Solusi lain yang bisa dilakukan, yakni ke dermaga, bukit, atau siap mengerjakan sesuatu yang paling anti-mainstream: panjat pohon kelapa. Untuk tindakan yang terakhir ini, dijamin kamu akan mendapatkan sinyal yang melimpah ruah dan bebas hello-hello tanpa takut jaringan akan terputus. Atau kalau kamu mau, supaya ada bahan yang bisa diunggah ke instagram, kamu bisa berselfi ria atau live streaming pas tepat berada dipuncak pohon. Dengan itu kamu dapat memberitahukan kepada dunia bahwa yang berat itu bukan rindu, tapi sinyal.
Yang juga memilukan tatkala menyambangi sebuah desa yang kabarnya memiliki smelter terbesar se-Asia Tenggara, lokasi di mana nikel diproduksi dan diekspor keluar negeri. Kemudian punya puluhan ribu karyawan dengan penghasilan produksi milyaran per hari. Tahu, tidak? Ternyata sinyalnya itu, Masyaallah, berkedip-kedip macam lampu diskotik begitu. Jangkauan satelitnya hanya menjangkau daerah-daerah tertentu saja. Jika pun ada, pasti lalod alias lambat loading. Bagaimana mungkin daerah yang berada dilingkaran tambang yang maha melimpah tidak diberikan fasilitas komunikasi yang memadai? Apakah ini yang namanya kesehjateraan perusahaan juga kesejahteraan warga?

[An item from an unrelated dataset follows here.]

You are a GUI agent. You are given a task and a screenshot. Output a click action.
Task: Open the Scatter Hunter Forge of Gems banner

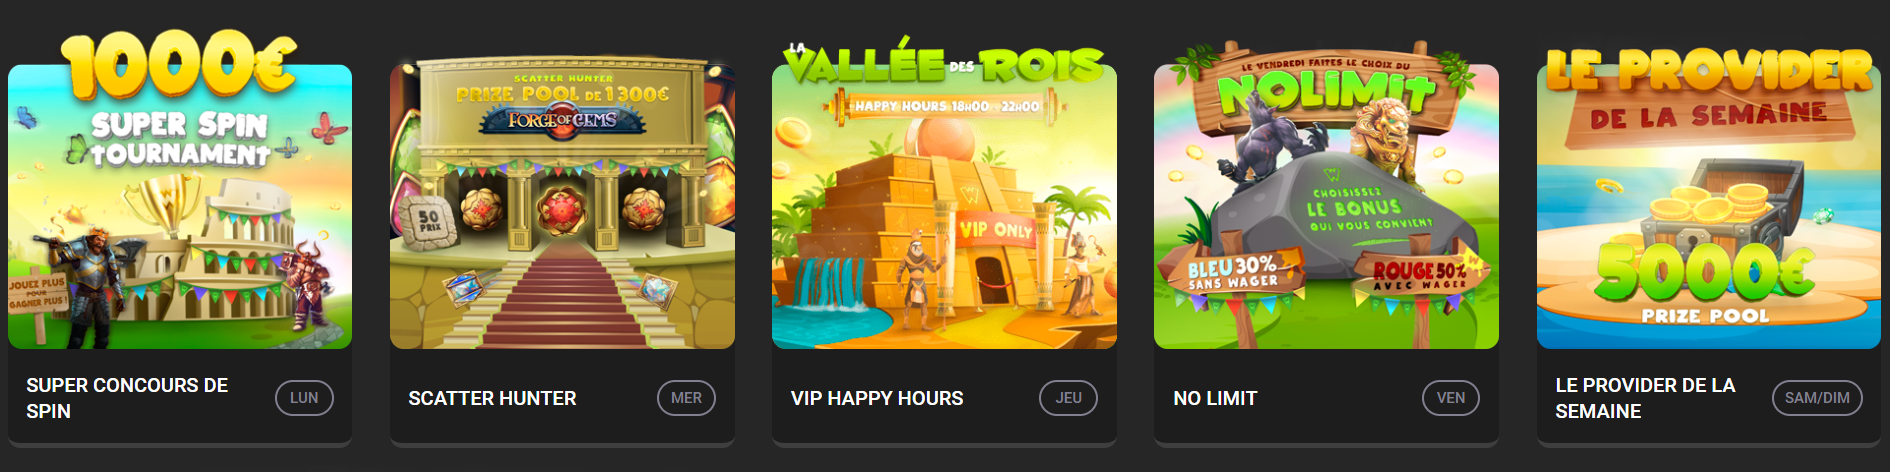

Terlepas dari masalah sinyal, agaknya hal lainnya yang sedang melanda Morowali saat ini ialah jahiliah jaman now. Pada sebagian pelosok wilayahnya, penduduk desa masih mengandalkan lampu pelita waktu malam hari dan dinner romantisnya menggunakan candle light. Saya jadi bingung, antara pengin terharu atau bangga.
Walaupun telah terdapat tiga stasiun PLTN, nyatanya ini belum mampu menyelesaikan permasalahan asupan listrk di Morowali. Terkadang tanpa diminta, surat cinta dari PLN datang tanpa permisi dengan berisikan kalimat-kalimat puitis yang wagu “Mohon maaf kepada para pelanggan, akan ada pemadaman bergilir”. Biasanya pemadaman listrik berdurasi dari 3 jam di siang hari dan 6 jam di malam hari. Kalau sudah begini, generator dan penjual bensin akan diserbu oleh para pencari listrik yang membutuhkan listrik untuk menunjang aktivitas mereka. Sungguh terlalu!
Well, mungkin julukan Morowali sebagai salah satu daerah di Indonesia yang kekayaan Sumber Daya Alamnya (SDA) melimpah ruah benar adanya. Namun, argumen yang menyebutkan bahwa pembangunan Morowali yang tergolong paling cepat seantero Sulawesi Tengah patut untuk dipertanyakan kembali. Melihat kondisi akses teknologi jaringan komunikasi yang juga belum memadai dan masih sangat memprihatinkan.